Hence the guarantees on treatment times for patients in England and their commitment to allow better run English hospitals to take over the management of their less healthy neighbours.
But the second question from voters is likely to be "what's in it for me?"
Labour tries to answer this too by offering those directly employed by government departments what's called a "living wage" - higher than the national minimum. That shows that government is a good employer, say Labour - but to the opposition, the gesture looks more like a bribe.
Labour are also keen to rebuild as much of their "big tent" coalition of 1997 which had shrunk to a bivouac at last year's European elections when the party did slightly less well than UKIP.
That means - according to party strategists - that they have to do more to appeal not to those on modest incomes but to what they call the "squeezed middle" - people on middling incomes struggling to recover from the recession. For those with young children they are offering an extra £4 a week as a "toddler's tax credit".
Another attempt at coalition-building - not with another party (at least not at this stage) but with sceptical voters - is the offer of constitutional reforms, designed to appeal to those who might be considering voting for the Lib Dems.
This package of measures includes the commitment to a referendum on changing the voting system, though critics might wonder if Labour's enthusiasm for such changes is in inverse proportion to their poll ratings.
But ultimately who is most trusted - or least distrusted - to run the economy is likely to be the crucial issue at this election, so Labour is offering "growth funds" to business, a new Green Investment Bank, and at least a little reassurance on business tax levels after the row over the planned national insurance increase.
And voters depressed by the recent economic downturn are being told this manifesto will be a departure from "business as usual" with more government intervention to nurture much-needed new enterprises.
But Labour have also committed themselves to halving the enormous deficit in four years and voters will have to judge if the party is giving them enough sense of how they intend to do that.
A whole page of the manifesto is devoted to telling us how Labour has taken "tough choices", including decisions to cut government overheads and to find £15bn in efficiency savings in 2010/11.
Labour say their pledge to protect frontline services is affordable and all their manifesto commitments are costed. Maybe so.
But the manifesto is very much accentuating the positive - tax credits here, higher wages there - and eliminating the negative. They have been open about the need to cut "non priority" areas of spending, and that those cuts would be deeper than in Mrs Thatcher's era.

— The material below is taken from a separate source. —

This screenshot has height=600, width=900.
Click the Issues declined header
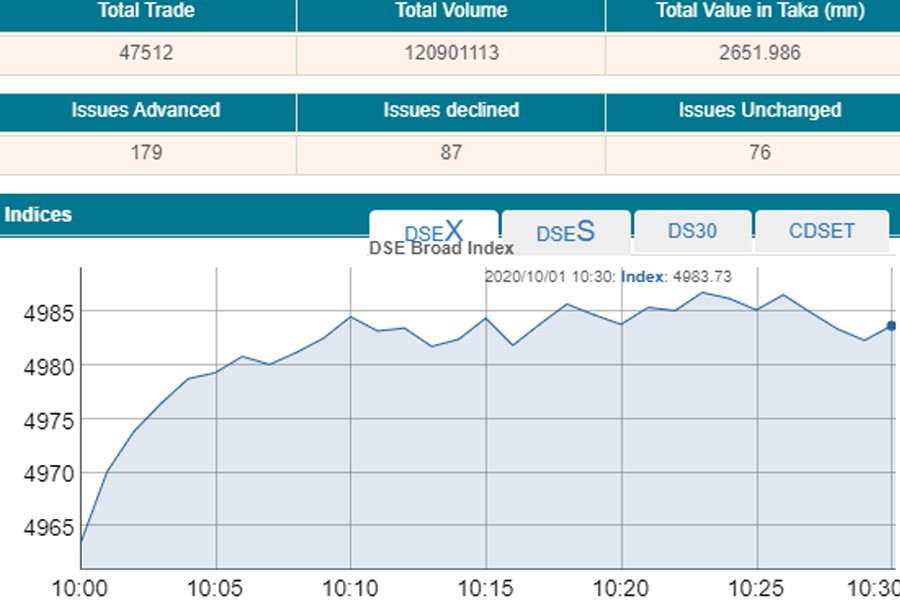pyautogui.click(x=450, y=111)
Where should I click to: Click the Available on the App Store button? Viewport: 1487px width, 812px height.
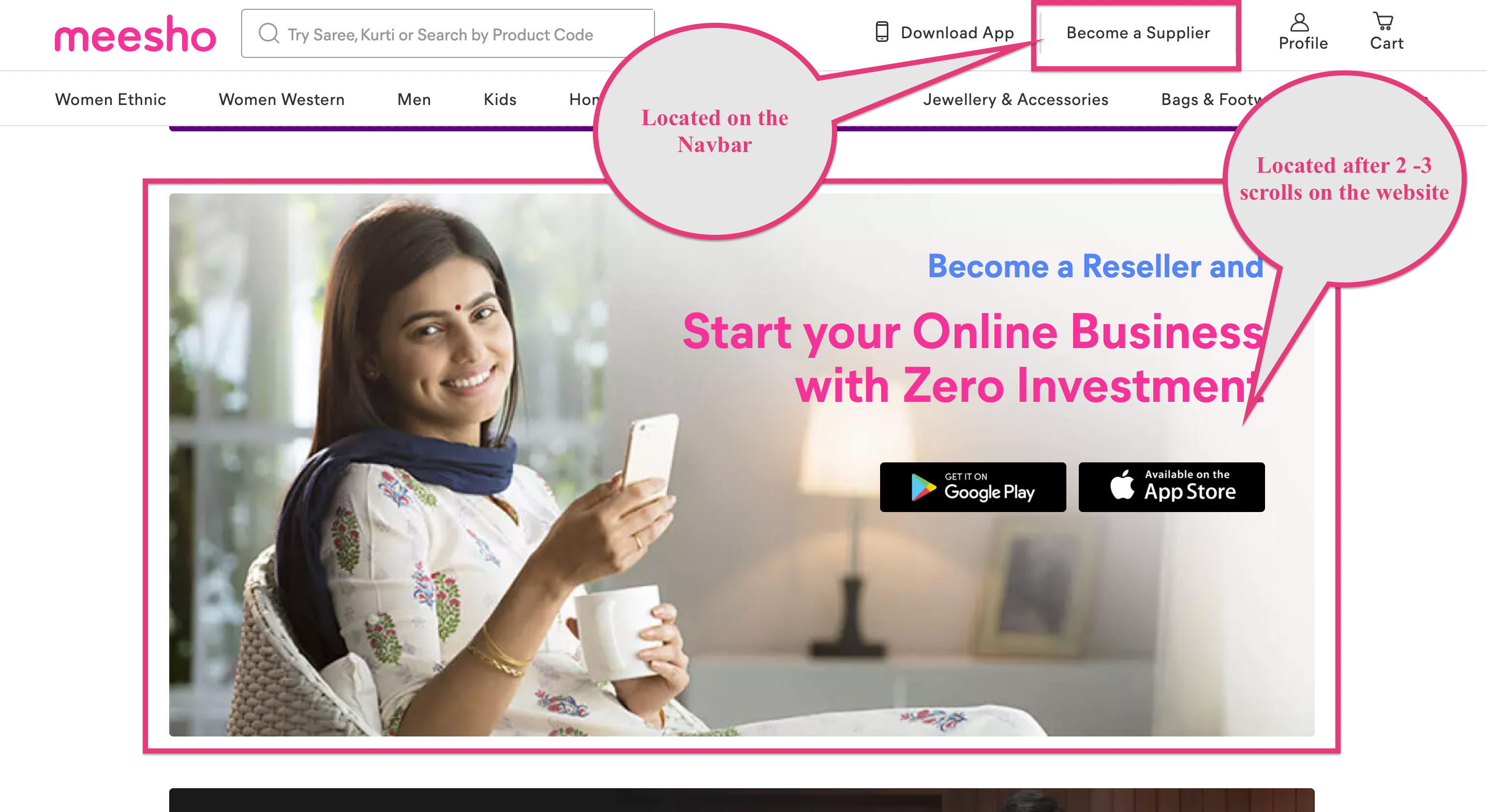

But the detail of how the deficit would be halved - and specifically which programmes in which departments will face the axe - was not spelled out today.
If they are re-elected we all have to wait for a Comprehensive Spending Review to find out their intentions.
The Conservatives will say Labour simply is not serious enough about paying down debt and the Lib Dems will say they are not being honest about cuts.
But for all the optimistic tone of the manifesto, whose cover seems to hark back to a gentler, pre-globalisation age, during the campaign expect the rather less upbeat mantra "don't allow the Conservatives to wreck the recovery" to be repeated.
If the manifesto was, at least in part, about hope, some of the election rhetoric is more likely to be about fear and defending the decisions Labour has taken in the past.